I completely understand all of the points against a gene-based name brought up in discussion today, and we typically try not to use these types of terms for exactly those reasons. However, in this particular case, we did discuss these things with the Rett-Angelman Expert Panel before they decided to go with this gene-based name. They felt very strongly at the time that this was the best choice; their main desire was to distinguish this entity from Rett syndrome, and they felt that "Atypical Rett" was inappropriate, and they did not wish to use an eponym (Ada mentioned briefly some of the reasons some people don't like those). I believe Ingo also mentioned a few reasons why the epilepsy-focused names were inappropriate. We can certainly check back in again with them, though I am doubtful they would be interested in changing, unless they were presented with a plausible alternative (i.e., none of the previous disease names associated with this gene). Do you have any suggestions? Copying in @kellytoner to add this item to the next Rett/Angelman agenda (12/17), with possible follow-up on Neurodevelopmental CDWG for cross-discussion with ID/Autism and Epilepsy teams.
Thanks! I think this is sufficient. @nicolevasilevsky let's think of ways we can record some of this as provenance in the ontology
For new term requests, please provide the following information:
This request is on behalf of the ClinGen Rett/Angelman-like Variant Curation Expert Panel. Following precuration of this gene we find that the disease entity is different in nature than possible disease terminology that currently exists and request for a new term associated with a CDKL5 Disorder.
List of diseases groups
o Epileptic Encephalopathy, Early Infantile, 2 (MONDO:0010396) o Early Infantile Epileptic Encephalopathy (MONDO:0016021) o Atypical Rett Syndrome (MONDO:0017746) o West Syndrome (MONDO:0018097)

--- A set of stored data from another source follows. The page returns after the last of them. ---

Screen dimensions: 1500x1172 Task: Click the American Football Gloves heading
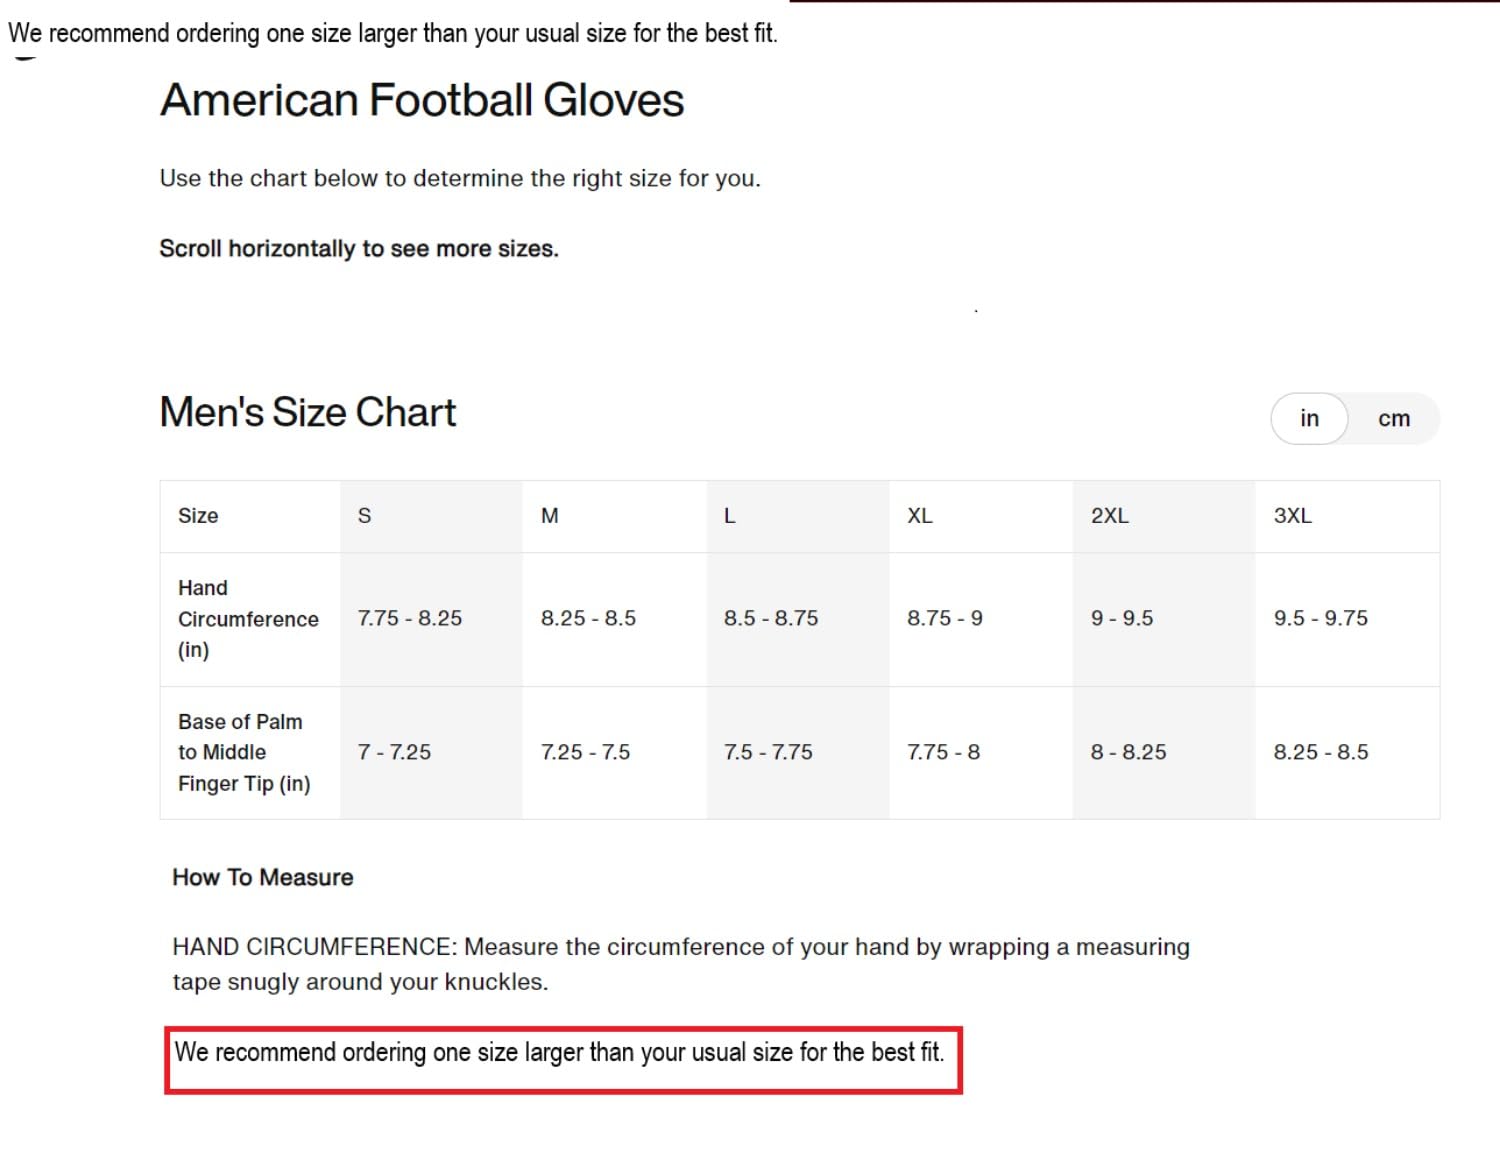click(422, 101)
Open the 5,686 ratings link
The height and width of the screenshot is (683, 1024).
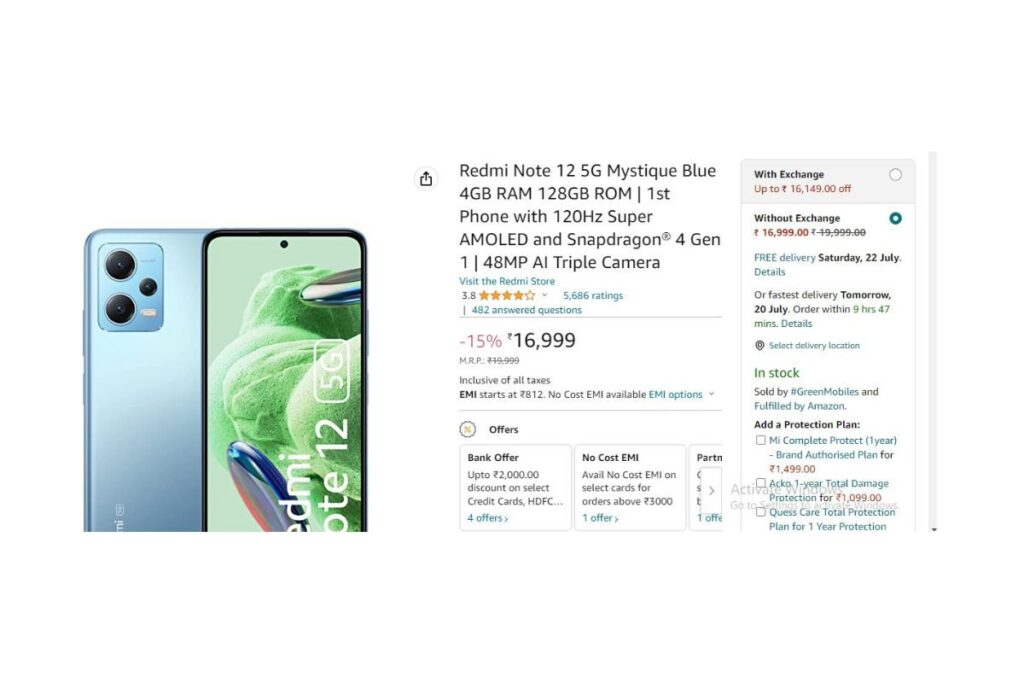(x=593, y=296)
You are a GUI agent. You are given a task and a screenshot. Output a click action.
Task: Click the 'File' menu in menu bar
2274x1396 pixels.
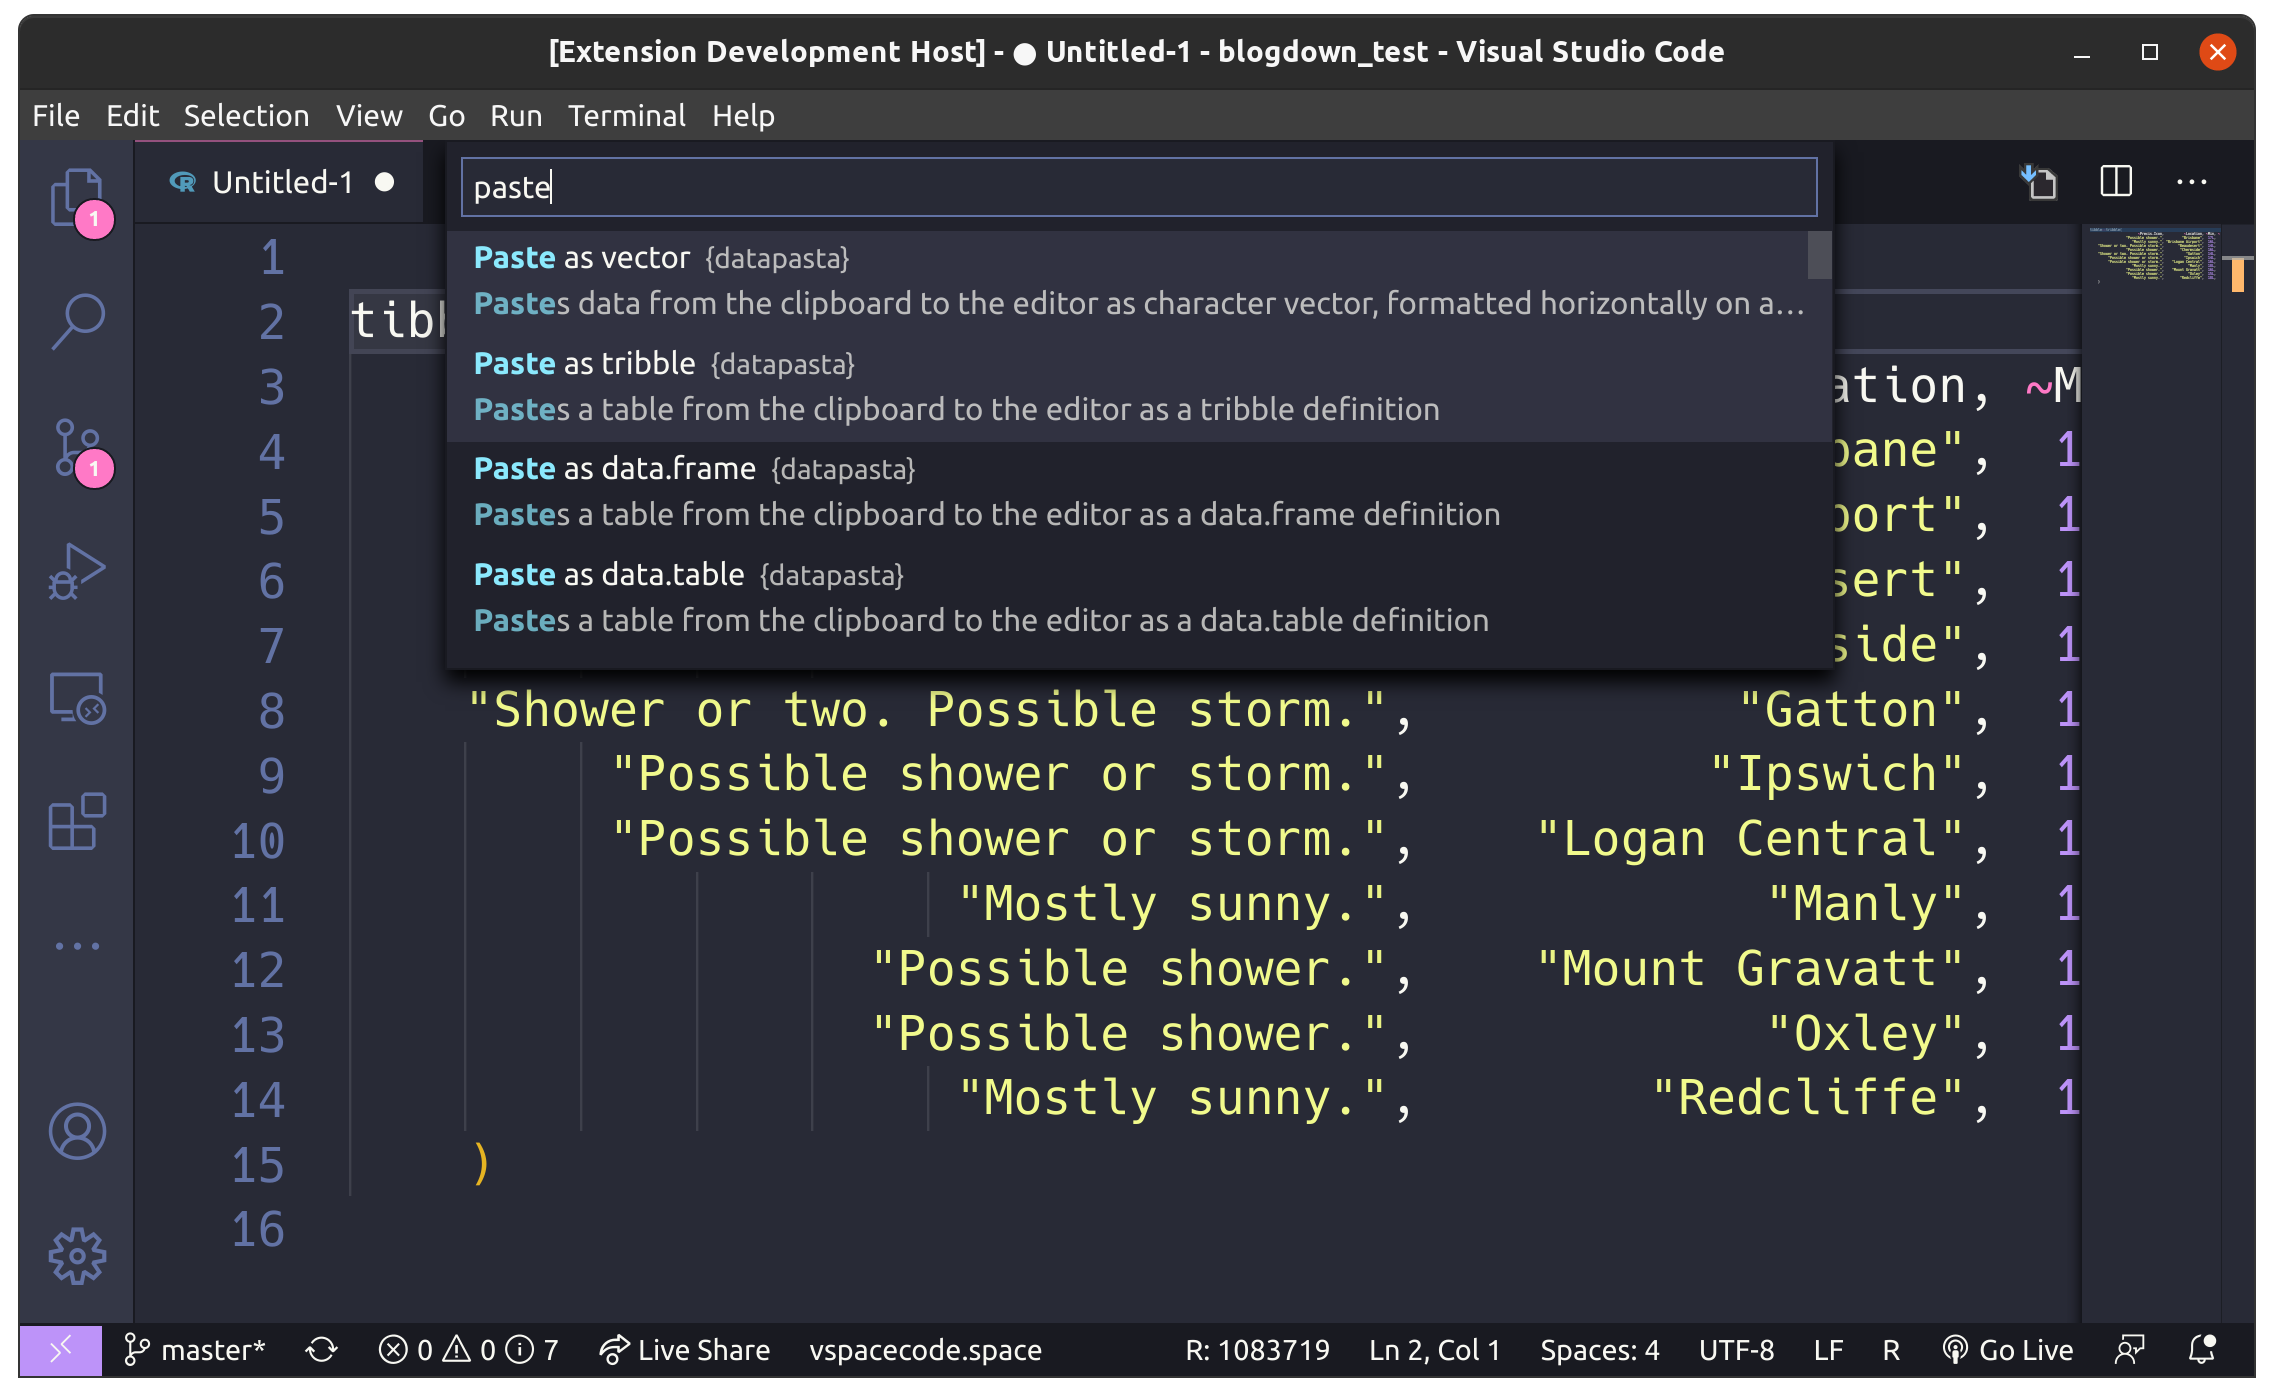tap(57, 115)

Suggested parent(s) terms for CDKL5 Disorder
o Monogenic disease with epilepsy (MONDO:0015653) o Rare genetic syndromic intellectual disability (MONDO:0015983) o Rare Pervasive Developmental Disorder (MONDO:0015680) o Motor Stereotypies (MONDO:0017656) o X-Linked Syndromic Disability (MONDO:0020119)
Suggested definition
o The CDKL5 disorder is an independent clinical entity from Rett syndrome (RTT) associated with early-onset encephalopathy. CDKL5 disorder was historically described as "early-onset seizure variant of RTT”, however individuals with CDKL5 disorder lack some of the distinctive clinical features of classical Rett syndrome such as the clear period of regression and the characteristic intense eye-gaze (PMID:21154482). Of note, normal development during the first 6 months of life commonly seen in RTT is rare in individuals with CDKL5 disorder. Additionally, only 19/75 females and no males with pathogenic CDKL5 variants fulfilled all previously defined criteria for early-onset seizure variant of Rett syndrome (ESV RTT), largely due to absence of regression in all males and most females. (PMID:22872100)
List of references supporting the grouping
o The PMIDS in support of this assertion: 21154482, 22872100, 27528505, 27080038
Analysis of how other disease IDs relate to this
o The most penetrant phenotype among all the CDKL5-related disease entities is early-onset encephalopathy and dysmorphic facial features; but due to the absence of clearly defined and/or distinct differences in molecular mechanism, coupled with noted phenotypic variability (both intra- and inter-familial) these entities appear to be part of a broader disease entity.
Genes
o CDKL5
Any verbiage you care to add
o Subtypes of the heterogeneous, eponymously named Early Infantile Epileptic Encephalopathy, Atypical Rett Syndrome, West Syndrome are caused by mutations in the gene CDKL5. The common and most penetrant phenotype shared among these disease entities is early onset epilepsy, progressive microcephaly, dysmorphic facial features, and intellectual disability, with stereotypic hand movements, respiratory impairment with breath holding and hyperventilation having variable phenotypic expressivity.